>> BEGIN Source excerpt

2	Network Working Group               P. Resnick
3	INTERNET-DRAFT                      A. Walker
4	To-obsolete RFCs: 1523, 1563        December 1995
5	Category: Informational             

7	                 The text/enriched MIME Content-type

9	Status of this Memo

11	This document is an Internet-Draft. Internet-Drafts are working
12	documents of the Internet Engineering Task Force (IETF), its areas,
13	and its working groups. Note that other groups may also distribute
14	working documents as Internet-Drafts.

16	Internet-Drafts are draft documents valid for a maximum of six
17	months and may be updated, replaced, or obsoleted by other documents
18	at any time. It is inappropriate to use Internet-Drafts as reference
19	material or to cite them other than as "work in progress."

21	To learn the current status of any Internet-Draft, please check the
22	"1id-abstracts.txt" listing contained in the Internet-Drafts Shadow
23	Directories on ftp.is.co.za (Africa), nic.nordu.net (Europe),
24	munnari.oz.au (Pacific Rim), ds.internic.net (US East Coast), or
25	ftp.isi.edu (US West Coast).

27	Abstract

29	MIME [RFC-1521] defines a format and general framework for the
30	representation of a wide variety of data types in Internet mail.

>> END Source excerpt
>> BEGIN Supplied material

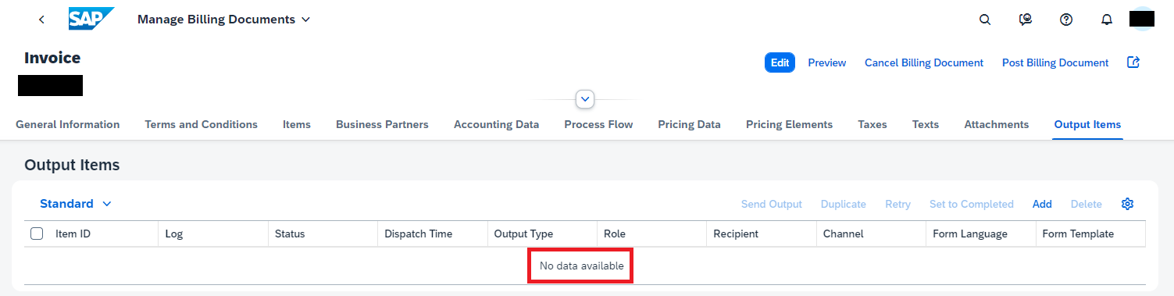
Task: Toggle the select-all checkbox beside Item ID
Action: [37, 234]
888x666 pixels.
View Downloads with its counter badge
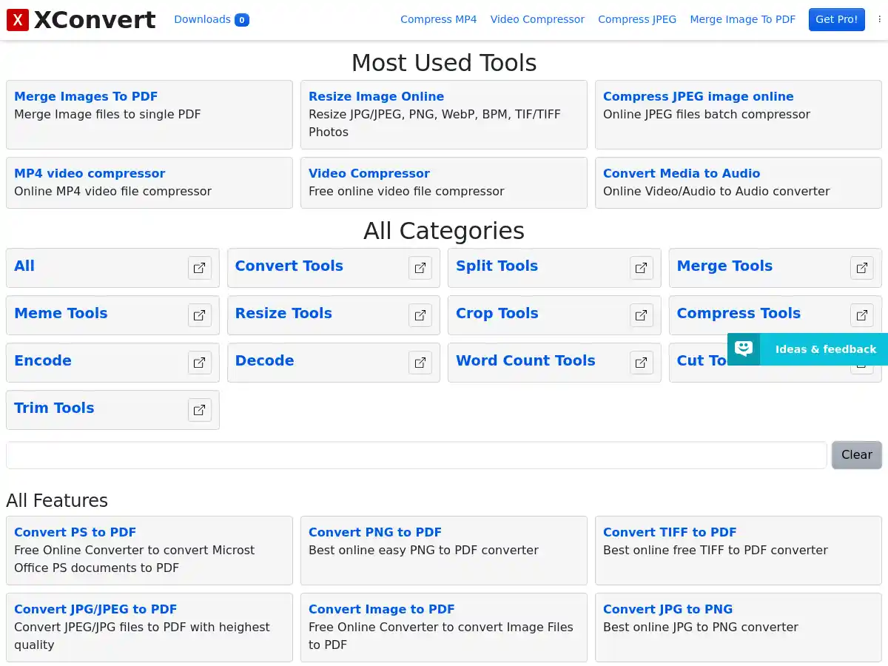click(211, 19)
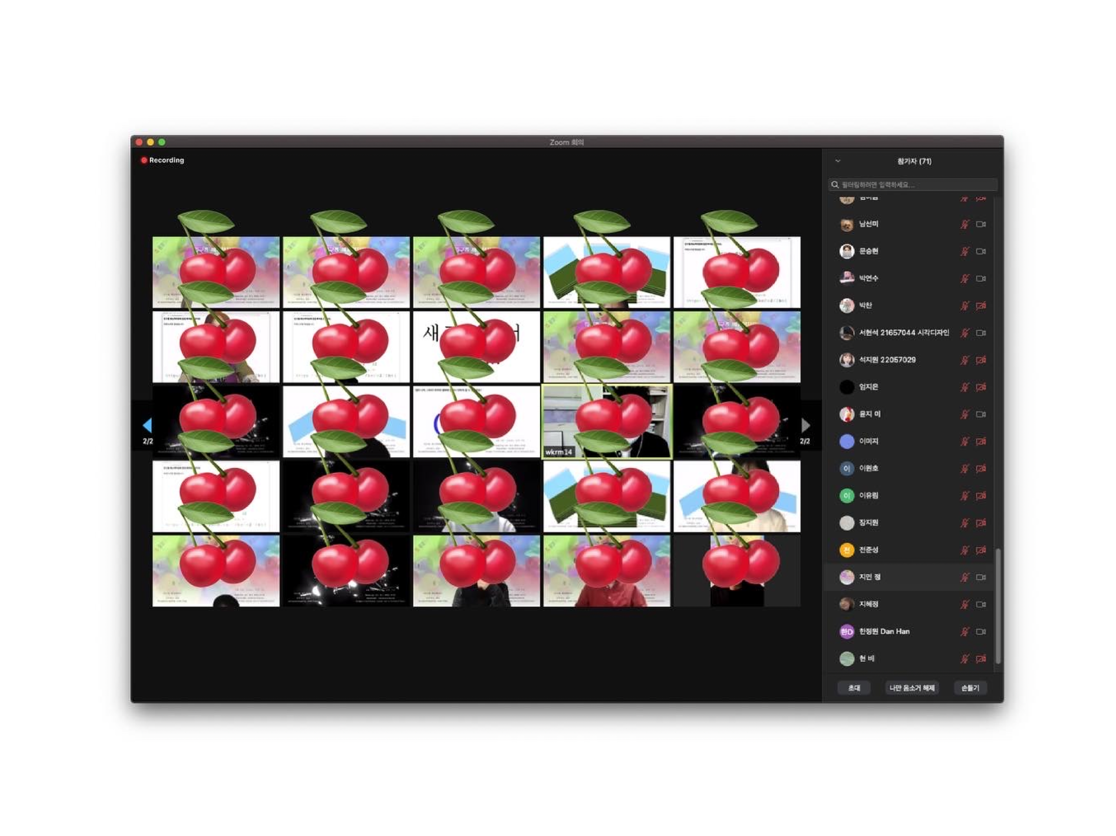Click 나만 음소거 해제 unmute button

click(911, 688)
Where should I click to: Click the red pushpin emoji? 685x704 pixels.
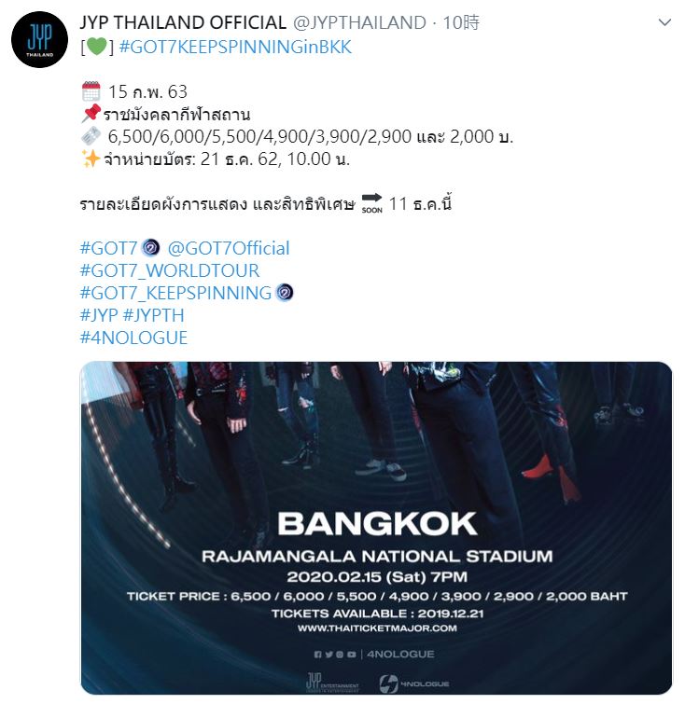click(91, 113)
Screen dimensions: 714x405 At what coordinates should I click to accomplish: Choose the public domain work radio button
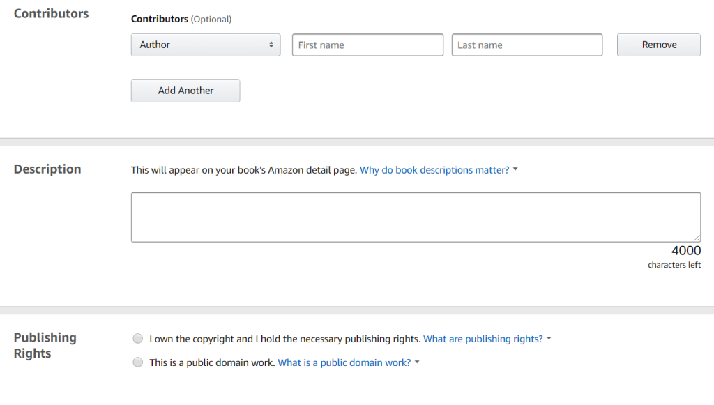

>> END Supplied material

Directives
1. In the text/enriched draft, what is the longest period an Internet-Draft remains valid?
2. List every host name that the text/enriched draft gives for the Internet-Drafts Shadow Directories.
3. Translate this sentence from the text/enriched draft into Spanish: "Note that other groups may also distribute working documents as Internet-Drafts."

Solution list
1. Six months.

2. ftp.is.co.za, nic.nordu.net, munnari.oz.au, ds.internic.net, ftp.isi.edu

3. Tenga en cuenta que otros grupos también pueden distribuir documentos de trabajo como Internet-Drafts.